Microstructure and enhanced mechanical behavior of the Al7Co24Cr21Fe24Ni24 high-entropy alloy system by tuning the Cr content

The single-phase face-centered-cubic Al7Co24Cr21Fe24Ni24 (in atomic percent, at%) high entropy alloy lacks sufficient hardness and strength at room temperature, which restricts its structural application in the future. To strengthen this material, the (Al7Co24Cr21Fe24Ni24)100-xCrx (x = 0, 11, 20, and 26) high entropy alloys were prepared and investigated. We found that with increasing the Cr content, the volume fraction of the BCC phase enriched with Al, Fe, and Cr elements increased gradually. In the BCC-contained HEAs, ordered B2 particles were always dispersed in the BCC solid solution, which resulted in a dramatic enhancement of comprehensive mechanical properties. Nanoindentation measurements showed that both the nanohardness and the elastic modulus values of the BCC phase are much greater than that of the FCC phase. The room-temperature compression test showed that the yield strength significantly increased from 249 MPa to 1649 MPa with the slight sacrifice of the ductility, along with increasing the Cr content.

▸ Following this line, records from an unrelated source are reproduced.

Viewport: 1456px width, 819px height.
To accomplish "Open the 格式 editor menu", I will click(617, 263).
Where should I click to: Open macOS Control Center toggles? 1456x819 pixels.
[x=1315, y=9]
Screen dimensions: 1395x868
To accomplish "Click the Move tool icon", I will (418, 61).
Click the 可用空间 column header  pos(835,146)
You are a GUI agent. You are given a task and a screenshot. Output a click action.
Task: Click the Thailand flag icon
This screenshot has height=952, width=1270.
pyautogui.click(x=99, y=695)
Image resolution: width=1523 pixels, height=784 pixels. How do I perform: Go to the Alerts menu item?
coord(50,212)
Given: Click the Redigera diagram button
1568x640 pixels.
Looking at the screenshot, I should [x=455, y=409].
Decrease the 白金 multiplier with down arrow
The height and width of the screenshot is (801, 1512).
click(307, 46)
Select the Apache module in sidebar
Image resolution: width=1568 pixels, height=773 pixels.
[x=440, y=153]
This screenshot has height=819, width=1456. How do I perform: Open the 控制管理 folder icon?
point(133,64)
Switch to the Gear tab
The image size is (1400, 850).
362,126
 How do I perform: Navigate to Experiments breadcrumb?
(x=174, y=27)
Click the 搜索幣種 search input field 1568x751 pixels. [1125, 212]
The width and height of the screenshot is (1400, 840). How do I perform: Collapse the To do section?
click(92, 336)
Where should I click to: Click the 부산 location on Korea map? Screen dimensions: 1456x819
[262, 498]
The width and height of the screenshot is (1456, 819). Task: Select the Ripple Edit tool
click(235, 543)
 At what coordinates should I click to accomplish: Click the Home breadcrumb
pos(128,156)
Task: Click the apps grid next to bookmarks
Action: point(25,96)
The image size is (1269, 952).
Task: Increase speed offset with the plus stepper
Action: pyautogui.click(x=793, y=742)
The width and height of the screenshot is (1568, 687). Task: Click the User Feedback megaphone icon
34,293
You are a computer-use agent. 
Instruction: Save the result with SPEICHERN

More importantly, the (Al7Co24Cr21Fe24Ni24)74Cr26 alloy exhibits outstanding compression behavior, with the high yield strength (1649 MPa) and fracture strength (2830 MPa) as well as good compressive plastic strain of 24.9%. Furthermore, to facilitate the optimization of the comprehensive properties of alloys, the close correlation between the microstructures and mechanical properties was also discussed.